Dick O'Connell - Removal From Power

Removal From Power

But O'Connell's tenure with the Red Sox and his baseball career were about to come to an end. Tom Yawkey, who trusted O'Connell to be his top executive, died of leukemia on July 9, 1976. His wife, Jean, was an ally of Sullivan, who was still with the Red Sox as amateur scouting director. She criticized O'Connell's player transactions, his willingness to negotiate with potential free agents Fisk, Lynn and Burleson, and his attempted big-money purchase of Rollie Fingers and Joe Rudi from the Oakland A's in June 1976 (vetoed within days by Commissioner of Baseball Bowie Kuhn). When she put the club up for sale in 1977, she chose Sullivan's ownership group, and then fired O'Connell as GM — in favor of Sullivan — after the Red Sox finished 2½ games behind the New York Yankees in the pennant race.

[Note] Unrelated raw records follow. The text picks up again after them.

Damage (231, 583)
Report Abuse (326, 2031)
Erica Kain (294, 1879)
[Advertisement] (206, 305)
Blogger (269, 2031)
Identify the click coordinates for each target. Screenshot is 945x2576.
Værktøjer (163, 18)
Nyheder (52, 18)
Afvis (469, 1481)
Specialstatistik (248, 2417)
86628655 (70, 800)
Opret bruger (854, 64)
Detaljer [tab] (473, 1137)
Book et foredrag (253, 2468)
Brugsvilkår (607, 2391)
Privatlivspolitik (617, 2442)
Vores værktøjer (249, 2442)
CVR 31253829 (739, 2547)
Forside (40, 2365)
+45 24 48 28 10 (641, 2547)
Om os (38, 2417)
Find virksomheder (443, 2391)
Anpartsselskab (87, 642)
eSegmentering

The firing ended O'Connell's baseball career, although almost six years later, on June 6, 1983, a bizarre postscript was added. A power struggle broke out among the Red Sox ownership group, and one of the general partners, Edward "Buddy" LeRoux, staged a coup d'état. LeRoux announced a takeover of the Red Sox, and fired Sullivan, his fellow general partner, from the GM role. Surprisingly, he unveiled O'Connell, then 68, as his choice to lead the team — the first time O'Connell set foot inside Fenway Park since his 1977 dismissal. But LeRoux' "coup" was halted by court order, and Sullivan remained in power.

Over time, however, O'Connell and the Red Sox mended fences and he was admitted to the Boston Red Sox Hall of Fame in 1997. Pundits hailed him as the architect who most helped to create Red Sox Nation by bringing the team back from near-irrelevance in 1967.

By the time of his death, at age 87 on August 18, 2002, in Lexington, Massachusetts, O'Connell was recognized as one of the most important men in Red Sox annals.